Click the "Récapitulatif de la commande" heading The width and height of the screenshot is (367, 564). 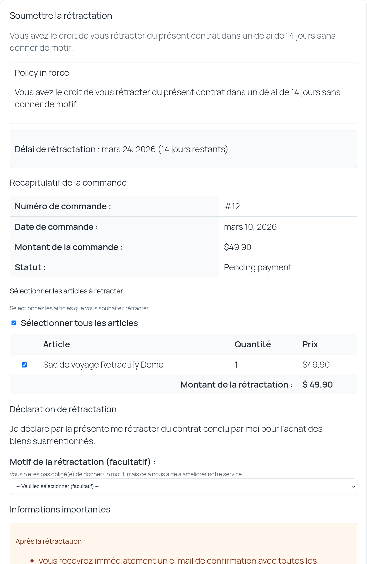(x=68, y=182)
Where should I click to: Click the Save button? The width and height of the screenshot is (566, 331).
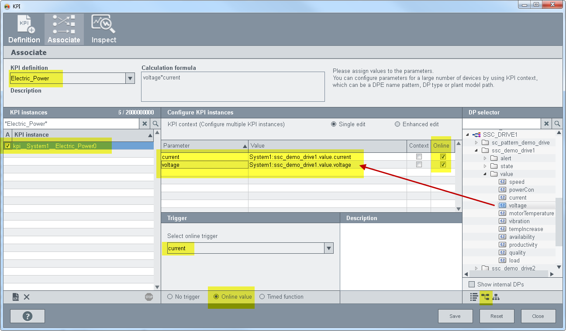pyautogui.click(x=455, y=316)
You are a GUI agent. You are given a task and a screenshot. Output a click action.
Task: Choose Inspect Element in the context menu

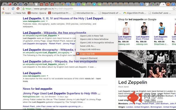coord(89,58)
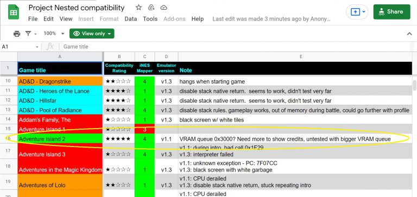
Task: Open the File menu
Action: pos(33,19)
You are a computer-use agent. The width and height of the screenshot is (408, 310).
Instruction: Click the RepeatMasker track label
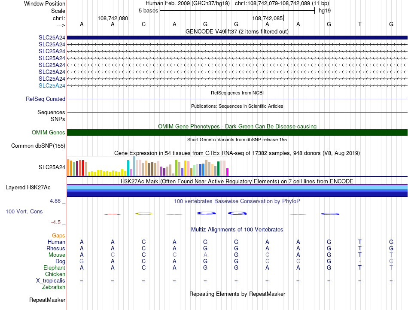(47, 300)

- _Your task_: Looking at the listing above, which lines run from the one containing "Where should I" through the one containing "You are a GUI"? Print exactly those, ends included, pictures excluded.

- _Expected output_:
Where should I click to: Click the Save button? The width and height of the screenshot is (566, 331).
pyautogui.click(x=455, y=316)
You are a GUI agent. You are given a task and a screenshot. Output a click action.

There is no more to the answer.